He will have control over both chambers of Congress, a tractable Supreme Court, a political base of fiercely loyal MAGAs, a media ecosystem that amplifies his lies (now including Musk’s horrific X as well as Rupert Murdoch’s reliably mendacious Fox News), and a thin majority of voters in the 2024 election. 
He doesn’t worry about another election because he won’t be eligible to run again (or he’ll ignore the Constitution and stay on). 
Of course, there are the midterm elections of 2026. But even if Democrats take back both chambers, Trump and his incipient administration are aiming to wreak so much havoc on America in the meantime that Democrats can’t remedy it. 

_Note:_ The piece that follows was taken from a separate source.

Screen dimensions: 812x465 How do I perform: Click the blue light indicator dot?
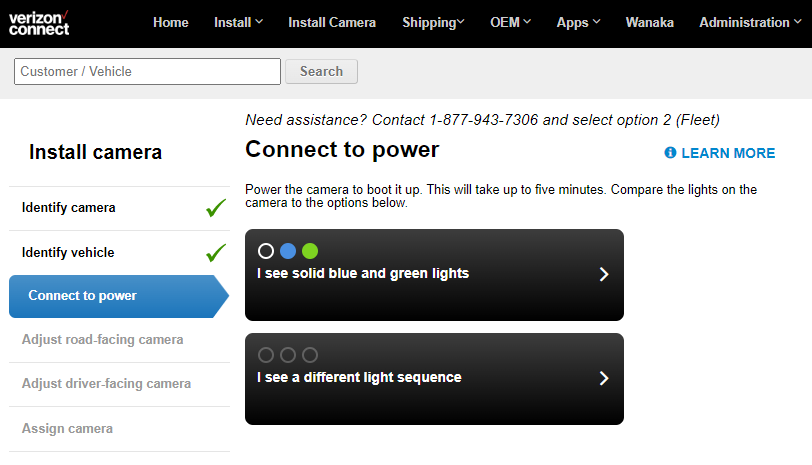pos(288,251)
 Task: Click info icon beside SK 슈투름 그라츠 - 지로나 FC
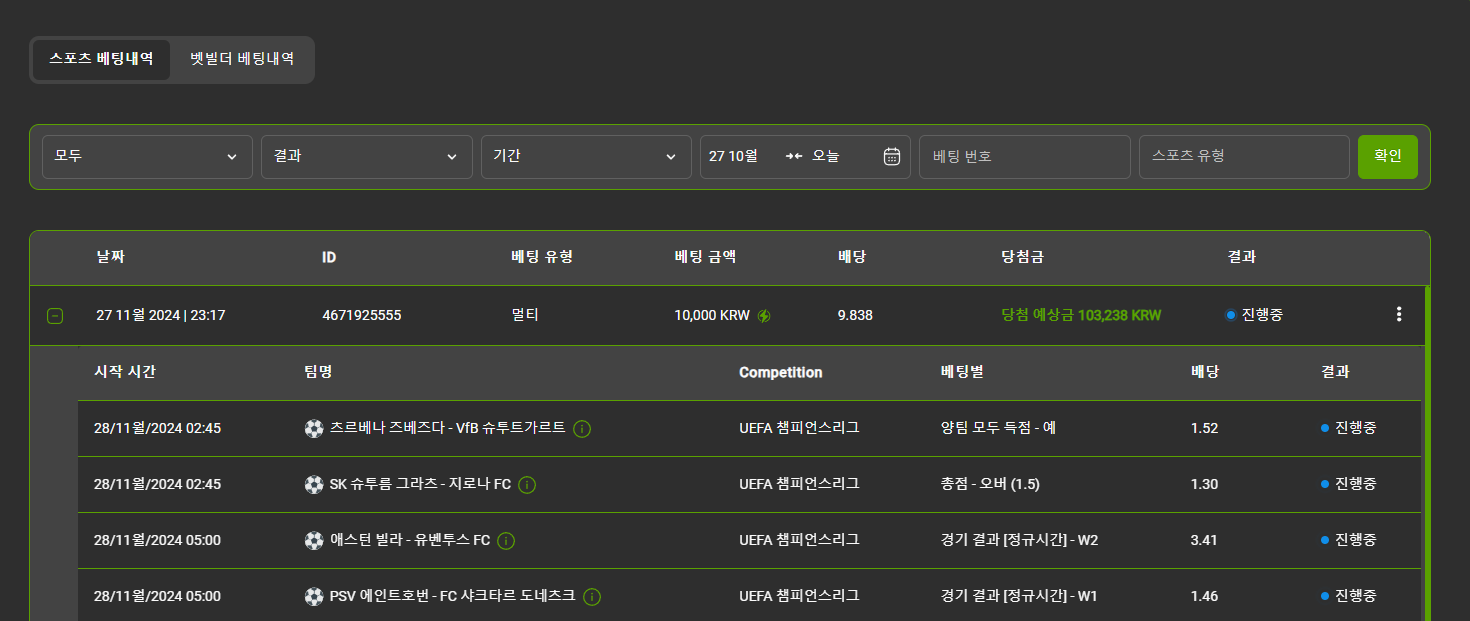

The Republican-controlled Senate starting January 3 won’t restrain Trump. Yes, Trump overreached with his pick of Matt Gaetz for attorney general. Apparently even Senate Republicans can’t abide sex trafficking girls for drug-infested orgies, but this is a very low bar. 
So, as a practical matter, is anything stopping Trump? 
Yes, and here’s a hint of what it is: On Friday, Trump picked Scott Bessent to serve as treasury secretary. 
Bessent is the man Elon Musk derided only a week ago as the “business-as-usual choice” for treasury secretary, in contrast to Howard Lutnick, who Musk said would “actually enact change.” 
Musk’s view of “change” is to blow a place up, which was what Musk did when he bought Twitter. 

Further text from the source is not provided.